§ **THE DATA**
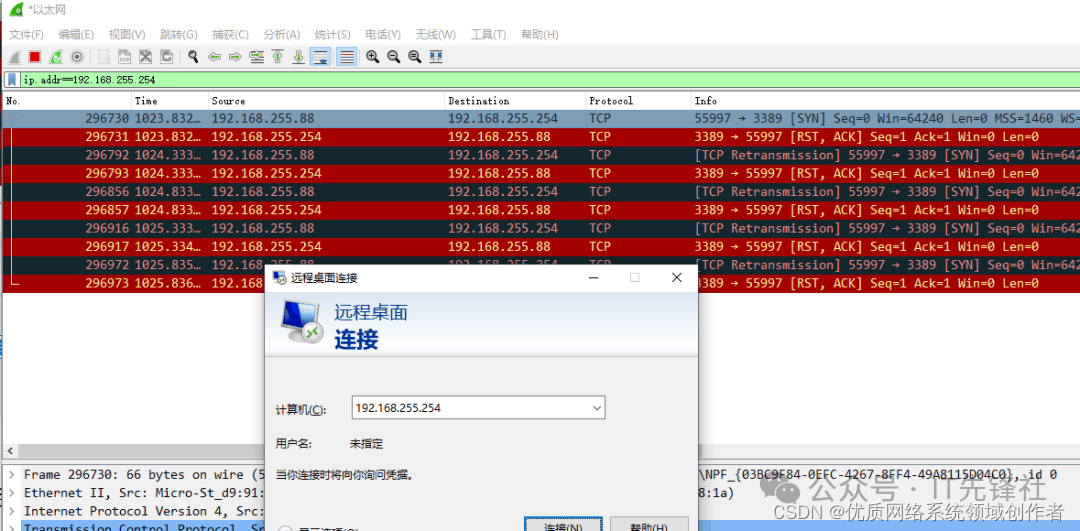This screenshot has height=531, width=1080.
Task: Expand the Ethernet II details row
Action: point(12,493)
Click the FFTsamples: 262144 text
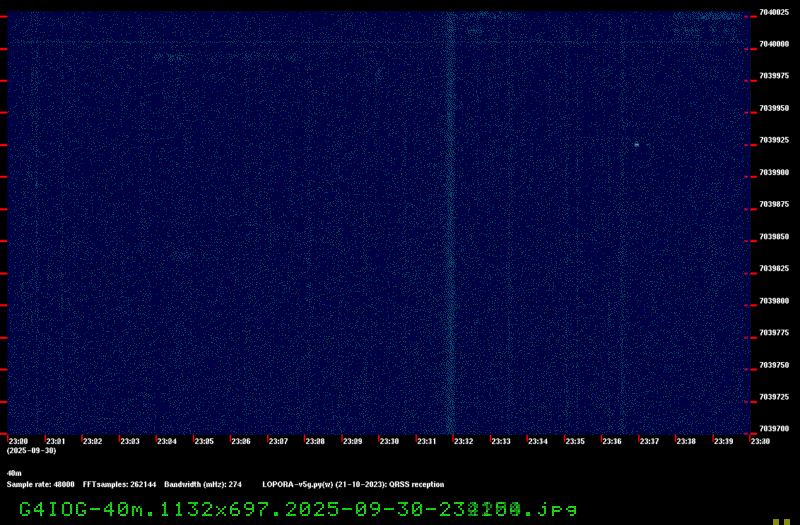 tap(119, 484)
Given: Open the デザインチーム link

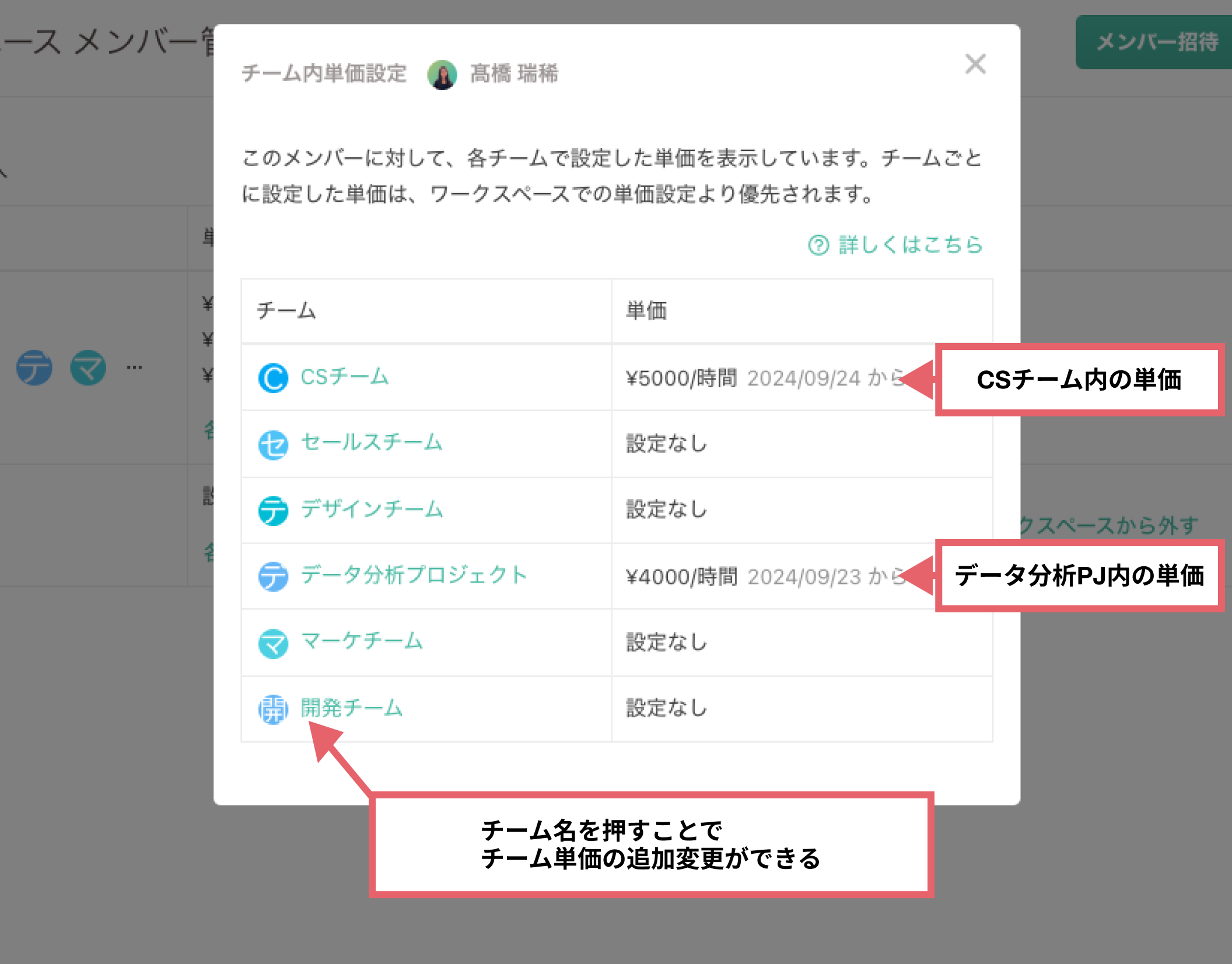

§ **AIM**
Output each line of the data above as a numbered list, skipping blank lines and leaving out the pictures.

§ **OUTPUT**
1. This screenshot has height=531, width=1080.
2. Task: Expand the Ethernet II details row
3. Action: point(12,493)
4. Click the FFTsamples: 262144 text
5.  tap(119, 484)
6. Given: Open the デザインチーム link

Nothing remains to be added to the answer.